PostgreSQL Multi-Tenant – Backup and Restore Single Database

postgresql

I am thinking about development of simple CRM for florists. Florists (company with 1-5 employees) will have local installed app on their PCs (call it "Floppa"). Floppa will be communicating to Windows Communication Foundation (WCF) service hosted on my remote server. For each of customer there will be running one instance of WCF service. Business layer under WCF service will be communicating to Postgresql database dedicated to specific customer.

I would like to use continuous archiving. If I understand well WALs will contain logs for every change in every database in cluster.

If one of customers will accidentally deletes/change some data and will ask me for recovery "today's morning state of data" how could I quickly comply his request? According my current knowledge I would need to do:

Stop WCF service (to prevent work on db which will be replace later)
Restore whole cluster to "today's morning state" on another computer
Dump customer's morning state database
Replace customer's database by dumped one
Start WCF service

Is that correct? Or is there any better solution to this backup/restore issue? What happen if I will create one database per cluster? What will be the drawbacks? I guess that one of advantages will be much more faster recovery.

What will differ if count of customers will be 10, 50, 100, 250? How Postgresql handles hundreds of clusters?

Thanks.

Best Answer

Restoring the database will take as long as it takes. There is no way to know with the information you provide. If each individual database is quite small, step 2 could be acceptably fast with dozens or maybe even hundreds of databases in the cluster.

Having many database clusters will incur more overhead. There is a certain minimal size of a cluster (around 21MB for the usual initdb run) which can be amortized over all databases in the cluster. You will have to manage many wal streams, and if you most archiving is driven by an archive_timeout that means you will have many more files in total by dividing them. You will likely run out of available semaphores, but you can recover some of them by lower the max_connections setting. On modern OS, you could probably configure the system to allow a lot of semaphores. You should be able to test some of this stuff on your own infrastructure with some relatively simple scripting.
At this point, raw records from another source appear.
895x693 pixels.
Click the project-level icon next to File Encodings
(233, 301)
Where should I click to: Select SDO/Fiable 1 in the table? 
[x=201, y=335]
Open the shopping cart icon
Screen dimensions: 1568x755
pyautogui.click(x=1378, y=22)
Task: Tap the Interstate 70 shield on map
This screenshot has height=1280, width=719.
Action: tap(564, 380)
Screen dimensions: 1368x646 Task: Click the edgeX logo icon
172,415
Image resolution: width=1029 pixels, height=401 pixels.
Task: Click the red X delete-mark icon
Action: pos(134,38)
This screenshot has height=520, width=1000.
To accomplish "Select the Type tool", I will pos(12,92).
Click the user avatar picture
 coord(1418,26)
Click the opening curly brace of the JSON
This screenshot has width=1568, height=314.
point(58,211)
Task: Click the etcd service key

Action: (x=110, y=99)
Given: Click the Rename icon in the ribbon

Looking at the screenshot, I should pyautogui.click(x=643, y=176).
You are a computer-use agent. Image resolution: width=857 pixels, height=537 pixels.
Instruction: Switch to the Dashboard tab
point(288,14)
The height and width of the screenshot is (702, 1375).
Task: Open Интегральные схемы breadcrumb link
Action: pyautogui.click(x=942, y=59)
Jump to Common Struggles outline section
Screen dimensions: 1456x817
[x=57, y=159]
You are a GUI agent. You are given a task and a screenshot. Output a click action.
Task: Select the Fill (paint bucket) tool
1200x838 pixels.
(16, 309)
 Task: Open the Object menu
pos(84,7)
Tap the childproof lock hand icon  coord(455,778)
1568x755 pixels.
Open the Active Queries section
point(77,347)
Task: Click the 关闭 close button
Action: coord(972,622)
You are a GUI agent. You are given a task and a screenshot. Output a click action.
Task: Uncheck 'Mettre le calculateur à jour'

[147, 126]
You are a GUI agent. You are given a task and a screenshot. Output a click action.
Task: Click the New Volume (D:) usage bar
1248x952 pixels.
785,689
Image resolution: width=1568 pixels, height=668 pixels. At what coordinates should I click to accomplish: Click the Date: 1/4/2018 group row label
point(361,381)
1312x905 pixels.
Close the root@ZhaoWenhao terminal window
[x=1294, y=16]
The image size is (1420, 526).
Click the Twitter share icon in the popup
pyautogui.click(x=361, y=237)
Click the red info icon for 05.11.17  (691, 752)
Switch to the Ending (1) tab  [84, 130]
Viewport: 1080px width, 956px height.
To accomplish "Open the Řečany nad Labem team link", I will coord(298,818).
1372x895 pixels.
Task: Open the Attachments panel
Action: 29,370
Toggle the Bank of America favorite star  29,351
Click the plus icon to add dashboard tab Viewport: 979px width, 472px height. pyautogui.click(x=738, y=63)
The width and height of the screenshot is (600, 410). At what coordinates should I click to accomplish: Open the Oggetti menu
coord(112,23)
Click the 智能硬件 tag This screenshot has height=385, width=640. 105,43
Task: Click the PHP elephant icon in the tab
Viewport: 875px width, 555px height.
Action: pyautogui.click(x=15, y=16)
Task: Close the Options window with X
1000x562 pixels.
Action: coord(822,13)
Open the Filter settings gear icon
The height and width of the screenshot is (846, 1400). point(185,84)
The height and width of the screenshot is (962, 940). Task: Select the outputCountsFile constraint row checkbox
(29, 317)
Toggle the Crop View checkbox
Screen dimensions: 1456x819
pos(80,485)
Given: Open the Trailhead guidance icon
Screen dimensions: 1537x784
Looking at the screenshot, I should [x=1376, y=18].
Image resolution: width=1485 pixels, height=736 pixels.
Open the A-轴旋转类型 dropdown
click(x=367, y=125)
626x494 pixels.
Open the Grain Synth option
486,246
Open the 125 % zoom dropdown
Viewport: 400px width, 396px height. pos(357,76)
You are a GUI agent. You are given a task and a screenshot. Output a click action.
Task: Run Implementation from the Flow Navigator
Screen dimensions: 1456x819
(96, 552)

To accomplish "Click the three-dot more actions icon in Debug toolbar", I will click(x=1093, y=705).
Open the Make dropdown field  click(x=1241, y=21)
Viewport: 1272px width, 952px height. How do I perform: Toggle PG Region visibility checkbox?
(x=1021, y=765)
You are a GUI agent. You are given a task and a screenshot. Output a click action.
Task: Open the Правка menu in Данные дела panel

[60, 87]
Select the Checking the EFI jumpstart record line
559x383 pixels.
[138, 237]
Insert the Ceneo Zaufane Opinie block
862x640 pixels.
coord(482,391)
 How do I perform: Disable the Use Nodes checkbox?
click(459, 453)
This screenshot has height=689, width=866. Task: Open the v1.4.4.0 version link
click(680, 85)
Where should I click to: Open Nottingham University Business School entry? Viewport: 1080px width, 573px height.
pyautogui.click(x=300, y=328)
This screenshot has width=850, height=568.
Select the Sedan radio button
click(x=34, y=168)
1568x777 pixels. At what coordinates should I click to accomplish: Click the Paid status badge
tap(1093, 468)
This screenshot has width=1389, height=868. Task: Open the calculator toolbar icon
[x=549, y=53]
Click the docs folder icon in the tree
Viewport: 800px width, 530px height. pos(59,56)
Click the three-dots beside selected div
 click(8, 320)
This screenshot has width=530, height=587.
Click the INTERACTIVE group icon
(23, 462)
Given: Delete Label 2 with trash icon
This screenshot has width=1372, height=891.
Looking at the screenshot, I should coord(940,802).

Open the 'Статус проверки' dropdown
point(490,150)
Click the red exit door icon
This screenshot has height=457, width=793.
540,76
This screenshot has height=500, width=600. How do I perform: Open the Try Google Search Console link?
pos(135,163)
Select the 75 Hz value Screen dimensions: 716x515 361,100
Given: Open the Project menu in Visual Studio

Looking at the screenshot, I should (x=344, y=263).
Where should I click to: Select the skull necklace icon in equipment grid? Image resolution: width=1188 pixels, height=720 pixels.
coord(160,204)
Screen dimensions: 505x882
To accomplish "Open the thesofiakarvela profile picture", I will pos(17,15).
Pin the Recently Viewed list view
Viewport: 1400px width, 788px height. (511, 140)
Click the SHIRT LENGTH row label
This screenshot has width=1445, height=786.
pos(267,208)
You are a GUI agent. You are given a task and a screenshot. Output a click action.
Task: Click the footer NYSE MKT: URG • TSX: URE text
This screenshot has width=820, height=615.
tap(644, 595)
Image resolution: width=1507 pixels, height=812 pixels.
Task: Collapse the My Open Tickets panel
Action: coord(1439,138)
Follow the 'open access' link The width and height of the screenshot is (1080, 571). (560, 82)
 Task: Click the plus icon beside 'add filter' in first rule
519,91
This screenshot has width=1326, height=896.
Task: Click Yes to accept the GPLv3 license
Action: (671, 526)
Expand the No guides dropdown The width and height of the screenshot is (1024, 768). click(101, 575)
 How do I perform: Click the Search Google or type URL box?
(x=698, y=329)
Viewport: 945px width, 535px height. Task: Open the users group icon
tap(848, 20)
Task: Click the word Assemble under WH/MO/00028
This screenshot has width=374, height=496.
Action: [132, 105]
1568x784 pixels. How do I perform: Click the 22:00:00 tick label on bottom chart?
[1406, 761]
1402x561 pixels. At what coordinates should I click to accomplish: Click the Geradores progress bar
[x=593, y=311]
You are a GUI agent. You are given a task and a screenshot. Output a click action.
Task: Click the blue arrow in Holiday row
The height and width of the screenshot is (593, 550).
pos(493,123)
But if you do run one cluster for each customer and have 100s of customers, there is no reason you couldn't spread them over multiple machines.

Related Solutions

Postgresql – How does PostgreSQL handle Checkpoints in the middle of a WAL-enabled backup

You asked:

how postgreSQL will handle the recovery with a pg_data content containing some files which are inconsistent.

pg_start_backup() ensure the data file is at least as new as the checkpoint. On recovery, the logs are applied.

If the data is old, the log will update it..

If the data is new, the log will have same content. There is no hurt writing it again.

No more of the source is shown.